The lower house of Russia's parliament, the Duma, has held its first working session since last month's elections. The economy topped the agenda, with a speech by Prime Minister Mikhail Kasyanov.
Prime Minister Kasyanov opened the Duma session, telling the assembled deputies that Russia's economic growth was strong throughout 2003, and should continue this year.
He said the long-term aim is to double Russia's gross domestic product within 10 years, a goal that President Vladimir Putin has set as a priority.
However, the prime minister reminded the Duma, which is dominated by pro-Kremlin parties, that not all Russians are benefiting from the economic growth. He said close to 30 million Russians live below the poverty line, and the Duma must work to change that.

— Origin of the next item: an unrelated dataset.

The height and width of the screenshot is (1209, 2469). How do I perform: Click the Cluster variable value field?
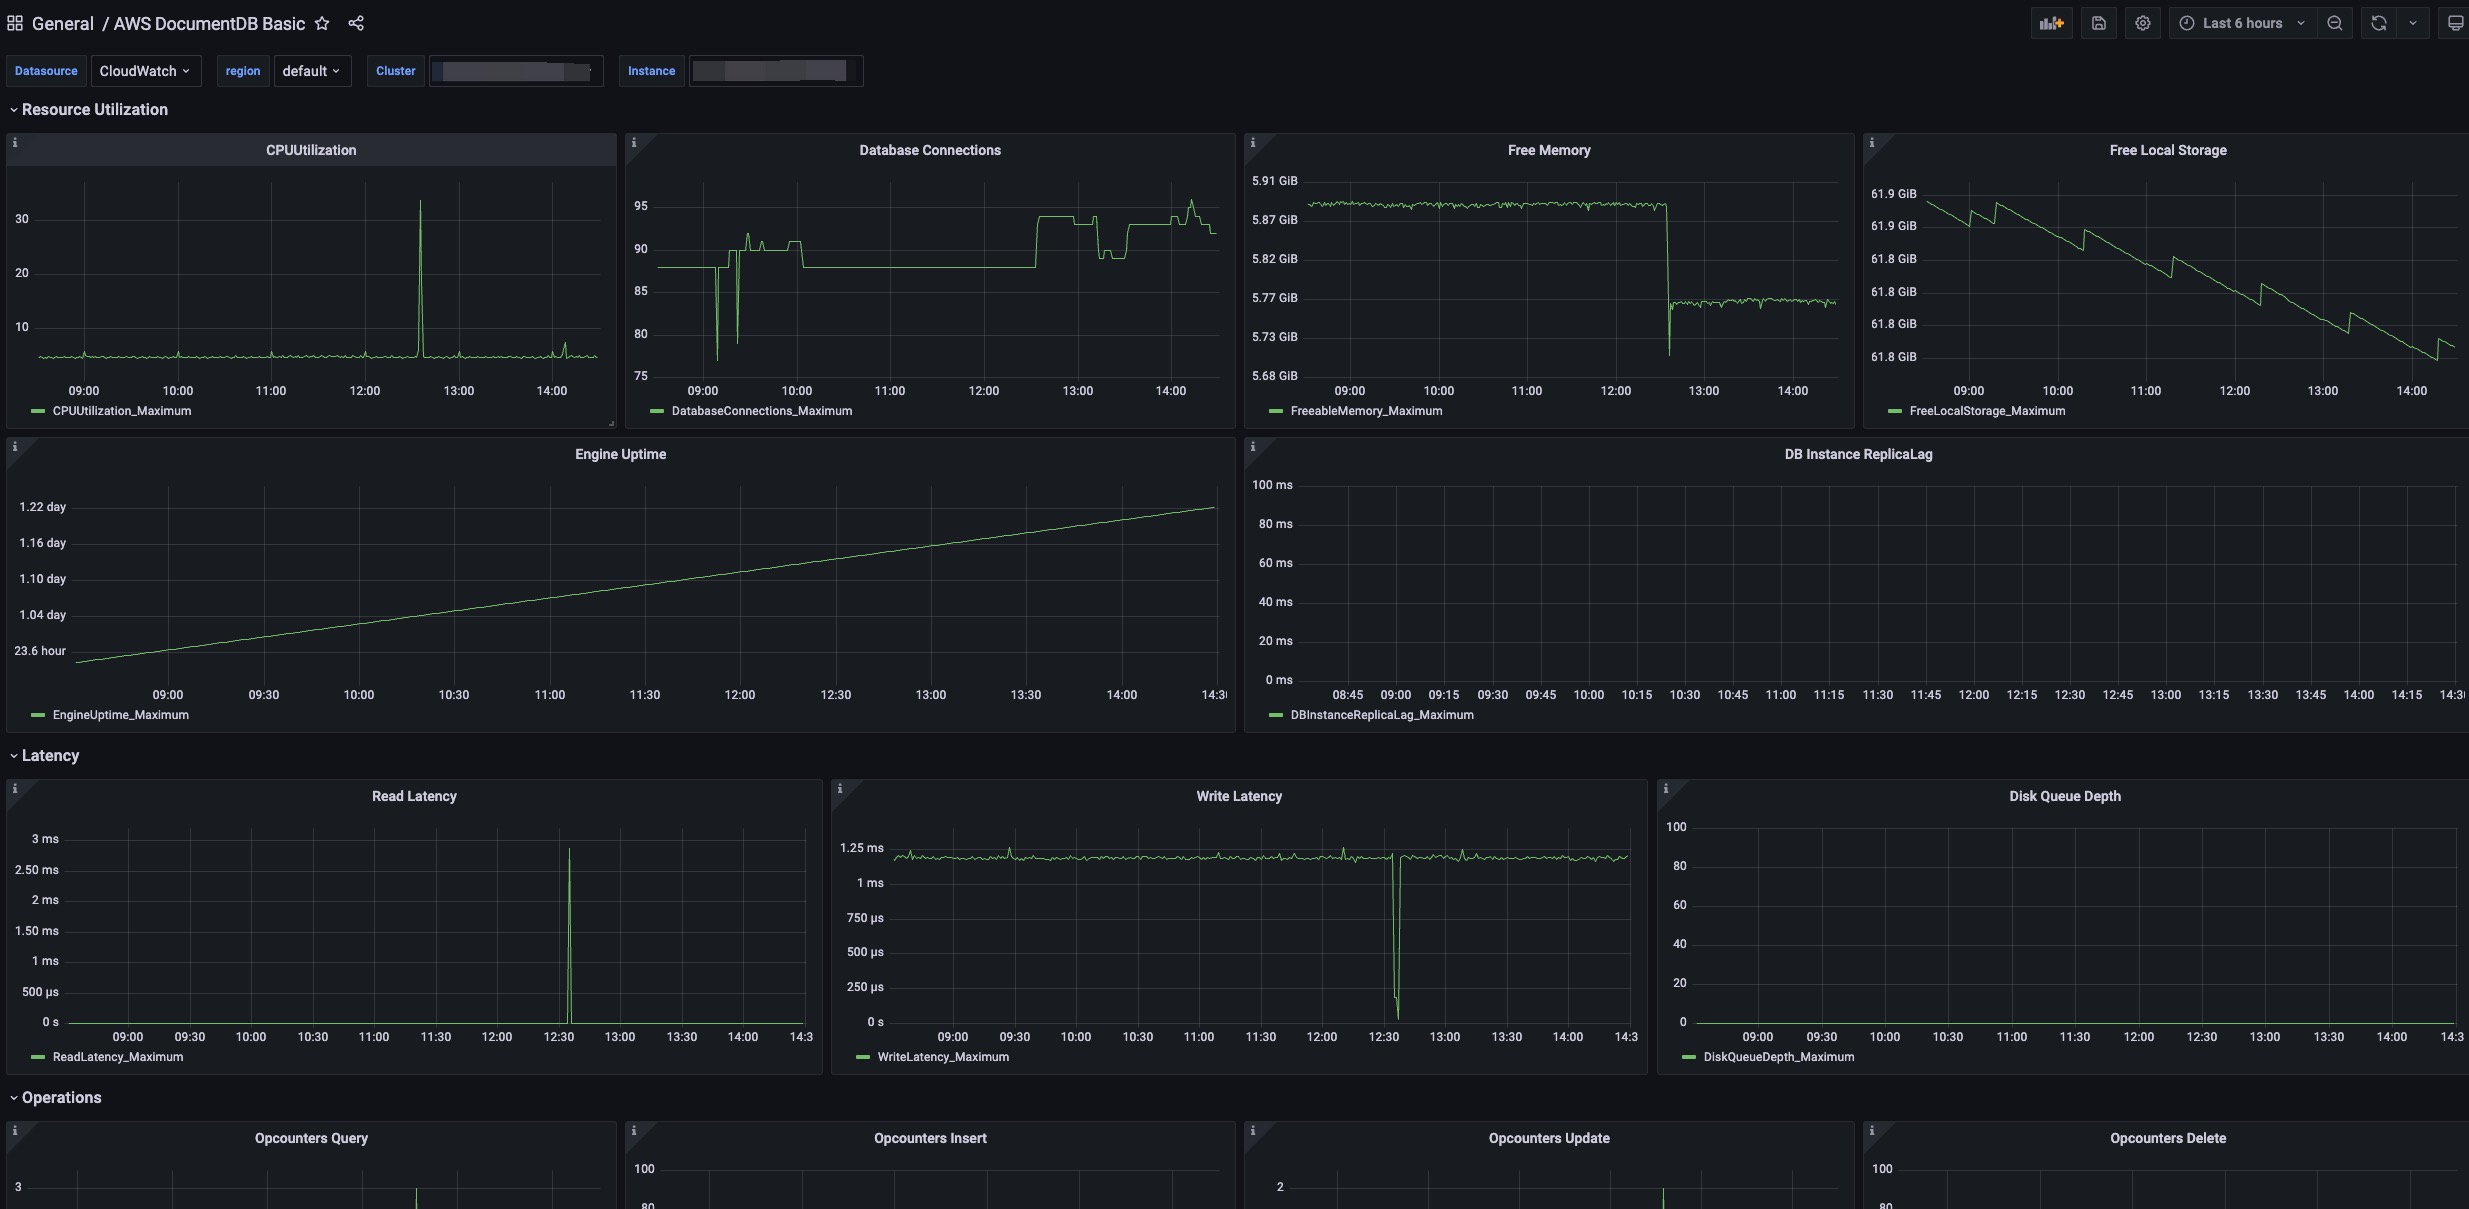click(516, 71)
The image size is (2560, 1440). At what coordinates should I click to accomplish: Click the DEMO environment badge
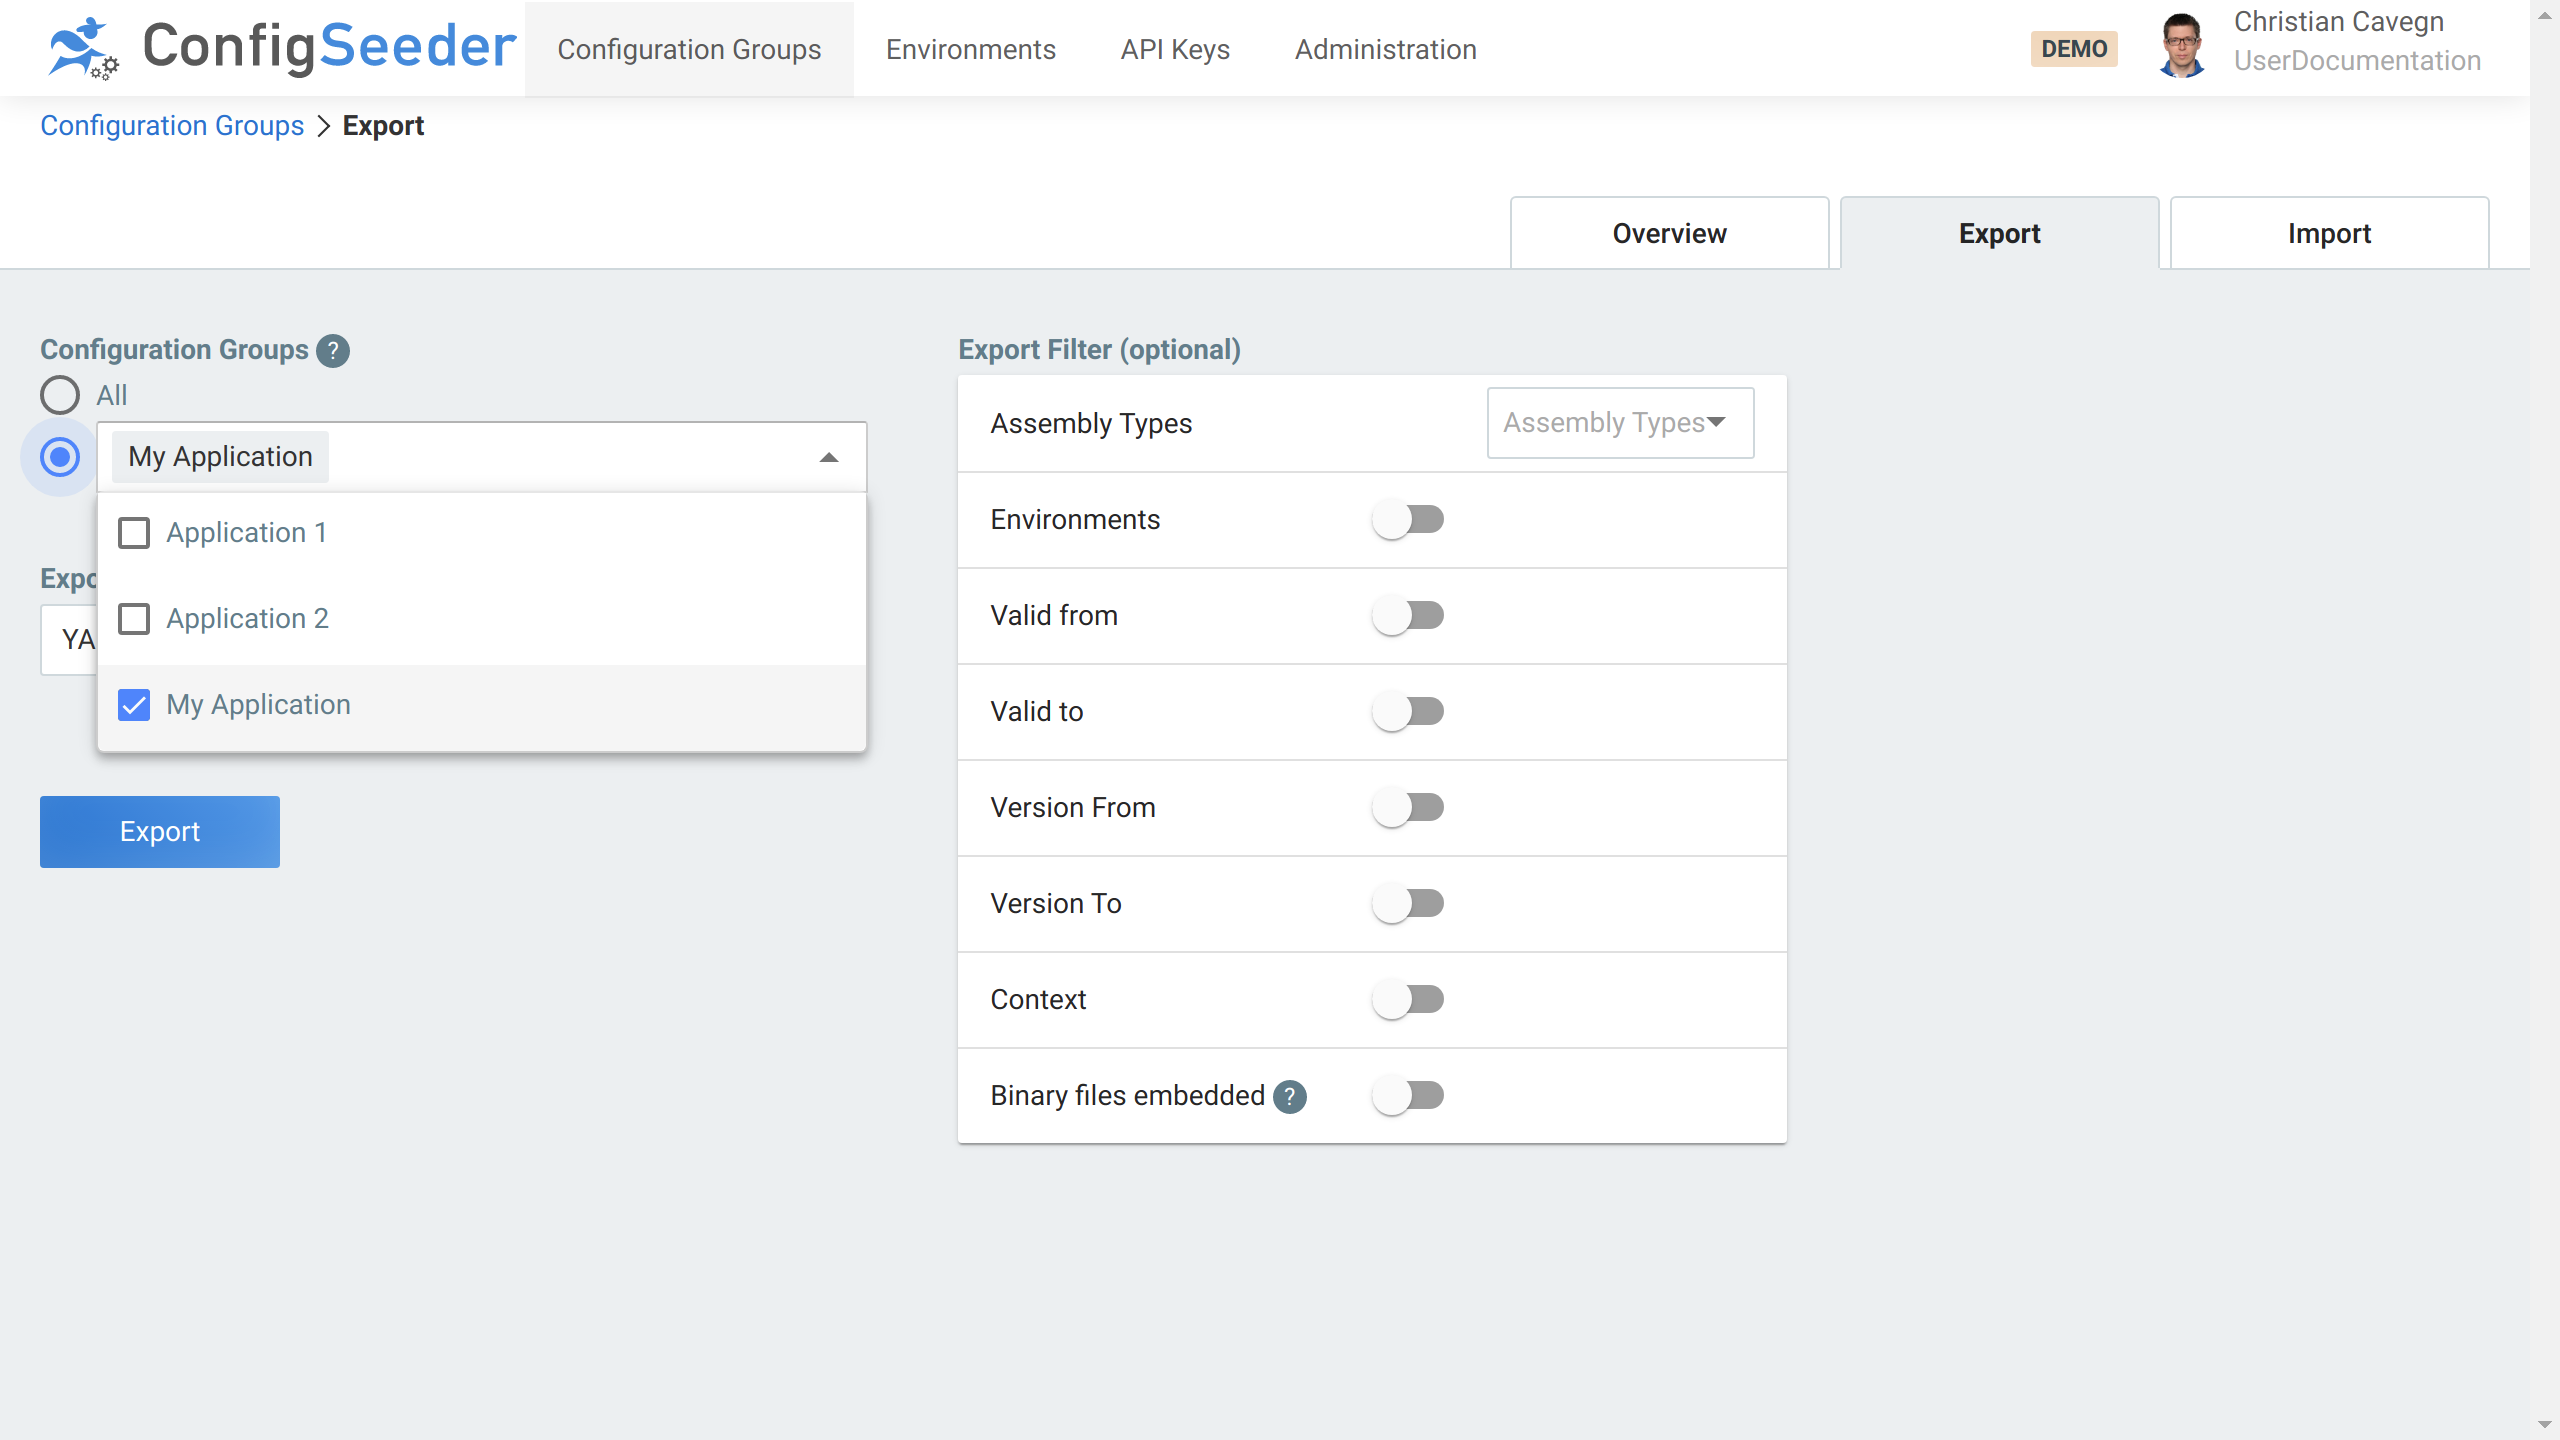tap(2074, 48)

He called for more efficiency and openness in the legislative process.
Mr. Kasyanov told the legislators they must not create a secret or private atmosphere at the parliament, and that they should take all opinions into consideration as they deal with issues.
Most of the positive economic news Russia has enjoyed in the past year is based on the high price of oil, which remains Russia's primary export product.
The prime minister said the government might seek to raise the excess-profits tax on oil, but that these would not be large increases.
The prime minister's appearance comes amid indications that, as a veteran politician who disagrees with some of President Putin's policies, he may not hold his post much longer, now that the political landscape in Russia has been radically altered by last month's parliamentary elections.
Mr. Kasyanov was speaking to a legislature that is controlled by United Russia, the party created as a support vehicle for President Putin.
United Russia holds more than 300 of the 450 seats in the Duma, meaning that laws can be passed without the need to forge interparty compromises.
Bargaining over legislation was a hallmark of past Dumas, in which the Communist party and other opposition forces had a strong presence.
But the election cut the Communists' support in half, and virtually wiped out two small liberal parties.
A sign of the new order came when the new Duma speaker, who is also United Russia's leader, ruled that almost all the time allotted for questions would go to United Russia deputies.
This provoked a strong protest from the Communists.
Mr. Kasyanov is the last major government figure who dates from the era of former President Boris Yeltsin, and he has criticized some policies promoted by President Putin.
These include the legal assault on the huge Yukos oil company and the jailing of the former Yukos chief executive, Mikhail Khodorkovsky.
The case has raised questions about Russia's commitment to private ownership and a possible increase in state control of business.